A closeup of a gunmetal blue doorframe grounds the figure of a pallid hand. Posed as if gripping an invisible pistol, the hand knocks with the lone anchor knuckle of its trigger finger. The door opens and the hand turns to receive a neatly wrapped sandwich. These are the opening frames of OUTSIDE SATAN, the sixth feature film by acclaimed director Bruno Dumont. His transcendental oeuvre has earned him several Grand Prix from Cannes and the FIPRESCI Prize at Toronto International.
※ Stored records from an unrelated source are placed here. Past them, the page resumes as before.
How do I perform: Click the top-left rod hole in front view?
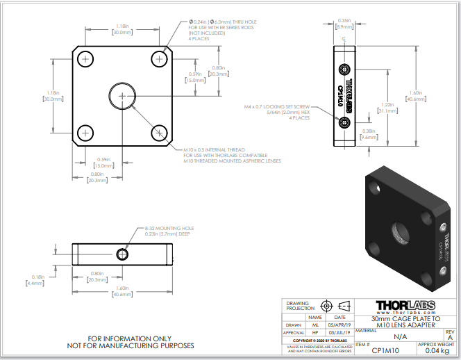pyautogui.click(x=85, y=60)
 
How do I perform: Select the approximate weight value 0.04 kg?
pyautogui.click(x=437, y=351)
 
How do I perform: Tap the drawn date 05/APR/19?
pyautogui.click(x=341, y=325)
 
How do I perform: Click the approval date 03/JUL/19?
pyautogui.click(x=341, y=333)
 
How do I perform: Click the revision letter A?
pyautogui.click(x=449, y=337)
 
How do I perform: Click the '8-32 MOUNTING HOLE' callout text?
pyautogui.click(x=169, y=228)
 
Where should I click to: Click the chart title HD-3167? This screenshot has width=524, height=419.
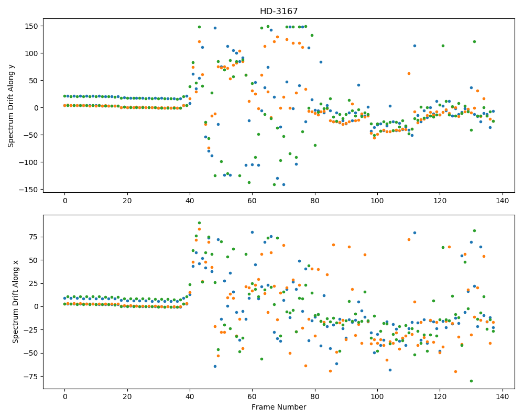pos(279,12)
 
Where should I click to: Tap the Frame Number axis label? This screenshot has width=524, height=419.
pos(279,407)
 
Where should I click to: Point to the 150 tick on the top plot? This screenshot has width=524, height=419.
pos(32,26)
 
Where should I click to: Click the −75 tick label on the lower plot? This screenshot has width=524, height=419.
pos(32,377)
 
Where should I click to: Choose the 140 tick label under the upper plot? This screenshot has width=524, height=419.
pos(503,201)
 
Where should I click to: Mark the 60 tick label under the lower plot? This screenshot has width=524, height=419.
pos(252,396)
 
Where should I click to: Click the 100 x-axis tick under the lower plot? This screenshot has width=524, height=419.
pos(377,396)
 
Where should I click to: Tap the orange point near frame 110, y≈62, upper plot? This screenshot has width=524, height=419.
pos(409,73)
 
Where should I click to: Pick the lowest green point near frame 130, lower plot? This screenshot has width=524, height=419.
pos(471,381)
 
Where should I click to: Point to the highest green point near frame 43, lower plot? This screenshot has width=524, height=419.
pos(199,223)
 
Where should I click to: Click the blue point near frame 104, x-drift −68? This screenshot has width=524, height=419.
pos(390,370)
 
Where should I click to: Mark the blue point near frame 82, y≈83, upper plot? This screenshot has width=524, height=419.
pos(321,62)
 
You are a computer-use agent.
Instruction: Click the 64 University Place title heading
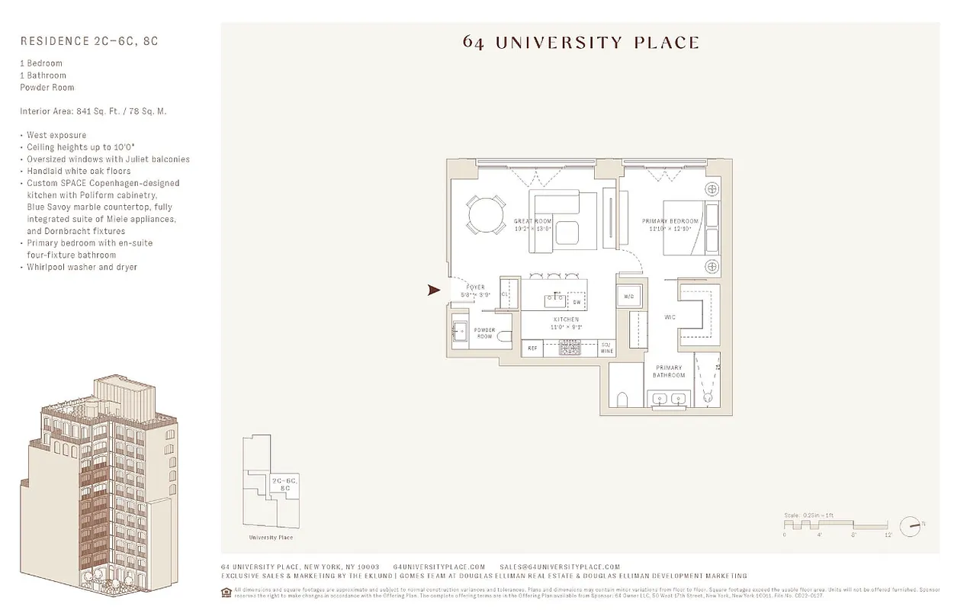click(x=580, y=42)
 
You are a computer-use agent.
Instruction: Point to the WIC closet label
click(x=670, y=317)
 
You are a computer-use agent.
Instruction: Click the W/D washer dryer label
click(x=629, y=296)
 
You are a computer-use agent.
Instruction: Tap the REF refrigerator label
click(x=532, y=348)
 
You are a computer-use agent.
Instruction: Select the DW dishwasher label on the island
click(x=577, y=303)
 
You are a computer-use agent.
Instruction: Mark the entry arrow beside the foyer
click(x=435, y=290)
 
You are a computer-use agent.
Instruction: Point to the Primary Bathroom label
click(x=669, y=371)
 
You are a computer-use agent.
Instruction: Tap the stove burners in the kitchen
click(x=569, y=348)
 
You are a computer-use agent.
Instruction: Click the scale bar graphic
click(x=836, y=525)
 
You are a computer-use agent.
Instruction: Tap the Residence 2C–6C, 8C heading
click(x=89, y=41)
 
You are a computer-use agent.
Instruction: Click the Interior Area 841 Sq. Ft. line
click(x=93, y=111)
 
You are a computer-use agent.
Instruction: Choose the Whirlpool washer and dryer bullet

Paul Schrader’s 1972 book, TRANSCENDENTAL STYLE IN FILM: OZU, BRESSON, DREYER, explores what is here meant by transcendental, and it enshrines the auteurs whose names are most often referenced in discussions of Dumont’s work.

"Coincidentia Oppositorum – THE MYTHICAL PATTERN" is a notable text in the Comparative Religion corpus. Its author, Mircea Eliade, there asserts, "Yahweh is both kind and wrathful; the God of the Christian mystics and theologians is terrible and gentle at once." In HORS SATAN, we see many closeups of the hands of such a secular messiah. Seemingly capable of both the miraculous and the maligned, Dumont’s gaunt protagonist wanders the film as an outcast. The stuff of life and death seem to be borne on his breath. Dumont’s steady CinemaScope lens frames the vast, elemental landscapes of rural North-West France behind the rambling vagabond. Dunes and marshes, wild grass and ragweed, sunrise and sunshower, each is an expression of sovereignty, borrowed and lent.
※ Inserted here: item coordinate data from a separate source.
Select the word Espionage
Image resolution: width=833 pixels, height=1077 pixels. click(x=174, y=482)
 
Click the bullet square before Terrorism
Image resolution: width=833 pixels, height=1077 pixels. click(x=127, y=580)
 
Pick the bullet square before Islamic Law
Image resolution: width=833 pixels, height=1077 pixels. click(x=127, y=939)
In 2011, after considering THE TURIN HORSE by Dumont’s fellow “Slow Cinema” compatriot, Béla Tarr, I wrote, “The brilliance of a crushing bleakness is: when all lamps have been extinguished, one is left to their own light.” This is true of OUTSIDE SATAN, but the point of darkness varies across the texts. Where Tarr paints with an existentially and stylistically bleak brush, Dumont operates in a kind of ethical darkness, examining naturalistic surfaces with a wide-eyed, investigative patience.

James Quandt, Artforum critic and Senior Programmer of Cinematheque Ontario, was perhaps hasty in including Dumont in the so-called “New French Extremity.” OUTSIDE SATAN elegantly resists being characterized by its transgressions and its redemptions in equal measure.